Q-Chem 4.3 User’s Manual

4.11 Unconventional SCF Calculations

4.11.1 CASE Approximation

The Coulomb Attenuated Schrödinger Equation (CASE) [220] approximation follows from the KWIK [221] algorithm in which the Coulomb operator is separated into two pieces using the error function, Eq. (). Whereas in Section 4.3.4 this partition of the Coulomb operator was used to incorporate long-range Hartree-Fock exchange into DFT, within the CASE approximation it is used to attenuate all occurrences of the Coulomb operator in Eq. (4.2), by neglecting the long-range portion of the identity in Eq. (). The parameter $\omega $ in Eq. () is used to tune the level of attenuation. Although the total energies from Coulomb attenuated calculations are significantly different from non-attenuated energies, it is found that relative energies, correlation energies and, in particular, wavefunctions, are not, provided a reasonable value of $\omega $ is chosen.

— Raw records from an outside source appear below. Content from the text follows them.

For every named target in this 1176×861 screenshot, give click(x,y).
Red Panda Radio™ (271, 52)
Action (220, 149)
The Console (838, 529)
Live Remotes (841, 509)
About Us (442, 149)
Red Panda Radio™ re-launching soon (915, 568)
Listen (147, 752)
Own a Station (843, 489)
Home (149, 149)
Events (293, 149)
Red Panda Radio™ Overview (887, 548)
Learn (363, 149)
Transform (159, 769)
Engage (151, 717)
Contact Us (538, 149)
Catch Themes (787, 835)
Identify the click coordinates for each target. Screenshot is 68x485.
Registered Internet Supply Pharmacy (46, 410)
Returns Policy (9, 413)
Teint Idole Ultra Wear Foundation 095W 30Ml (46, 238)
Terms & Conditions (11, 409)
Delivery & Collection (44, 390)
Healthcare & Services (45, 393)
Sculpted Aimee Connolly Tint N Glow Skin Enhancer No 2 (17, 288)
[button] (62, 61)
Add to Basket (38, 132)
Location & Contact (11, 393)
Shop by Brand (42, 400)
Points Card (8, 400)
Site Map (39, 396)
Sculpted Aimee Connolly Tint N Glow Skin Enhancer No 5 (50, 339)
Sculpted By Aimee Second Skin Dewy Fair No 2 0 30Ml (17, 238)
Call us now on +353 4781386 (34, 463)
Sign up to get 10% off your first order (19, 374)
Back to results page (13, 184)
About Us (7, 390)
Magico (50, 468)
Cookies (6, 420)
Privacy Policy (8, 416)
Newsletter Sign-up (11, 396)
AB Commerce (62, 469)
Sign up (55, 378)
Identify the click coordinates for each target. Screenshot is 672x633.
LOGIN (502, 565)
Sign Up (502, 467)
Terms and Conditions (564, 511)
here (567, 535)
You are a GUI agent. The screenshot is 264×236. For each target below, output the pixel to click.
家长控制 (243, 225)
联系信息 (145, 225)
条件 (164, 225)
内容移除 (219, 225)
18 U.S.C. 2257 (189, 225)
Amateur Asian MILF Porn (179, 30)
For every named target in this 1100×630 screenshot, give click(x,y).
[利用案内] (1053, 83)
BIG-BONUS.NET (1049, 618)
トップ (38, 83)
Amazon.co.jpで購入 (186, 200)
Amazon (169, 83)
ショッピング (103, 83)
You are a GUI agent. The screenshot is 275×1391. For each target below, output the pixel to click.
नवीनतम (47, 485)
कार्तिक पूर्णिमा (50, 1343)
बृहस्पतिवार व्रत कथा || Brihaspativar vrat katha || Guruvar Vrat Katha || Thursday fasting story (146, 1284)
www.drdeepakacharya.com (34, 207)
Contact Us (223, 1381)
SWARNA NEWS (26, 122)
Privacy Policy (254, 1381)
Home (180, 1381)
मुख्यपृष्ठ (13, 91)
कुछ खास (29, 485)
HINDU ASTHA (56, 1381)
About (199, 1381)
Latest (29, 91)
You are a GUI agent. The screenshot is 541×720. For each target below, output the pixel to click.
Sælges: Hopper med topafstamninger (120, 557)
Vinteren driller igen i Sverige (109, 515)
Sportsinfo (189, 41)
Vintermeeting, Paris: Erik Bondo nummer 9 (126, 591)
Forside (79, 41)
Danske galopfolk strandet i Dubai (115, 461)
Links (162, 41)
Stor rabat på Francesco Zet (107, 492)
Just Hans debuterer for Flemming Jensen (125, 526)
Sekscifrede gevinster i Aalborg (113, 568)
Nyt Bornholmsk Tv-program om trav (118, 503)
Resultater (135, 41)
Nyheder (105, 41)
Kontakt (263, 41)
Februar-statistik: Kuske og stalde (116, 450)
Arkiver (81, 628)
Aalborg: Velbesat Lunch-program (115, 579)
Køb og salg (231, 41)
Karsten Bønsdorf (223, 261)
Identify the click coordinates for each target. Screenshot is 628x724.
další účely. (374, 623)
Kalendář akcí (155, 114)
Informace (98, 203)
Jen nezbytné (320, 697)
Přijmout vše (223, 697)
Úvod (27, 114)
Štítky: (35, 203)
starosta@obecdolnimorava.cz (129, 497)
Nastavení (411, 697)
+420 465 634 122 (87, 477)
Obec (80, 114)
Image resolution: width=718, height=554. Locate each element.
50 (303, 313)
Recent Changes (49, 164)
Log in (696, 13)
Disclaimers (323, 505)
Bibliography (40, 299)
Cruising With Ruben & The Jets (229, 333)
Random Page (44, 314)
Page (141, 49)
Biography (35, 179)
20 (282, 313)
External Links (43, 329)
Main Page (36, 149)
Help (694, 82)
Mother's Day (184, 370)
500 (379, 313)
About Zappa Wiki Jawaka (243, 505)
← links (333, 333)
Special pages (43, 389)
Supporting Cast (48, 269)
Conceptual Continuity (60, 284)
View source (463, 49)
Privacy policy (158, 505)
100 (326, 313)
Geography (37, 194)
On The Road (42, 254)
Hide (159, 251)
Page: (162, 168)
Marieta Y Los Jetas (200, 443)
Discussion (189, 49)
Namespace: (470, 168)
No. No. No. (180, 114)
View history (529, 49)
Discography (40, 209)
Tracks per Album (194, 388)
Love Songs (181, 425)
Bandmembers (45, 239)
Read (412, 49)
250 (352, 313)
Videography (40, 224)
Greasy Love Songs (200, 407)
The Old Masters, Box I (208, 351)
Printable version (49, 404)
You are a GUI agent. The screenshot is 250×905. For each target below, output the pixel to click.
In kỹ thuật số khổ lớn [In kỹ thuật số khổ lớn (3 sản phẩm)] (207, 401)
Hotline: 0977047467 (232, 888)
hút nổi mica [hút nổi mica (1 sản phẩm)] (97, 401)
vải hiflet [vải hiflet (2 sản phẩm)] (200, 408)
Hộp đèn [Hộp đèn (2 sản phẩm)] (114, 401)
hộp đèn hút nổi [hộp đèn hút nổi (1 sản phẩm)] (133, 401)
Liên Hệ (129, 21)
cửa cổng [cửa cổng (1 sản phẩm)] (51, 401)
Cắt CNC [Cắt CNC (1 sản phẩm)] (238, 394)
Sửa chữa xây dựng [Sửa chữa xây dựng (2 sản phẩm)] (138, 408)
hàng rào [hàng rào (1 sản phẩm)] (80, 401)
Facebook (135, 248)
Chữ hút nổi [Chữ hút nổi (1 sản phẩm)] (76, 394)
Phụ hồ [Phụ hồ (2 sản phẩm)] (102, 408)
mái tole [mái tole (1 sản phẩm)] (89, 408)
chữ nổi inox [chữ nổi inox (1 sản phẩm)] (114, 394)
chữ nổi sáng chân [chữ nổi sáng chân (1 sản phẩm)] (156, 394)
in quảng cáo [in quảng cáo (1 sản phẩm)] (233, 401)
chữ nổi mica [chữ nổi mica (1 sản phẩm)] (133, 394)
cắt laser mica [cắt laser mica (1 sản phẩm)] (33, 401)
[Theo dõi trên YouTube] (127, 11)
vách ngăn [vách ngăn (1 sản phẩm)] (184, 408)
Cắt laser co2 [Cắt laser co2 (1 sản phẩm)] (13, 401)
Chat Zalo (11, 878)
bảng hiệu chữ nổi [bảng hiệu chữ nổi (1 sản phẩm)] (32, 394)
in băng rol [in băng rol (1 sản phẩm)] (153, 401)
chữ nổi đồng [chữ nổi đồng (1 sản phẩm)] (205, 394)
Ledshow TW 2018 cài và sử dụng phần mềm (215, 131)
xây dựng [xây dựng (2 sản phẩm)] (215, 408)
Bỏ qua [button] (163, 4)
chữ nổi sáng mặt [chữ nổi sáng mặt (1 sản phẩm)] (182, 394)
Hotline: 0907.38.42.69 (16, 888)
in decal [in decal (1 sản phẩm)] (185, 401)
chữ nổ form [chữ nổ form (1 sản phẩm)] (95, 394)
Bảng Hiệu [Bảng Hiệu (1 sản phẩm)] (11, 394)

By virtue of the exponential decay of the attenuated operator, ERIs can be neglected on a proximity basis yielding a rigorous ${\cal {O}}({N})$ algorithm for single point energies. CASE may also be applied in geometry optimizations and frequency calculations.

OMEGA

Controls the degree of attenuation of the Coulomb operator.


TYPE:

INTEGER


DEFAULT:

No default


OPTIONS:

$n$

Corresponding to $\omega = n/1000$, in units of bohr$^{-1}$


RECOMMENDATION:

None


INTEGRAL_2E_OPR

Determines the two-electron operator.


TYPE:

INTEGER


DEFAULT:

-2

Coulomb Operator.


OPTIONS:

-1

Apply the CASE approximation.

-2

Coulomb Operator.


RECOMMENDATION:

Use default unless the CASE operator is desired.


4.11.2 Polarized Atomic Orbital (PAO) Calculations

Polarized atomic orbital (PAO) calculations are an interesting unconventional SCF method, in which the molecular orbitals and the density matrix are not expanded directly in terms of the basis of atomic orbitals. Instead, an intermediate molecule-optimized minimal basis of polarized atomic orbitals (PAOs) is used [222]. The polarized atomic orbitals are defined by an atom-blocked linear transformation from the fixed atomic orbital basis, where the coefficients of the transformation are optimized to minimize the energy, at the same time as the density matrix is obtained in the PAO representation. Thus a PAO-SCF calculation is a constrained variational method, whose energy is above that of a full SCF calculation in the same basis. However, a molecule optimized minimal basis is a very compact and useful representation for purposes of chemical analysis, and it also has potential computational advantages in the context of MP2 or local MP2 calculations, as can be done after a PAO-HF calculation is complete to obtain the PAO-MP2 energy.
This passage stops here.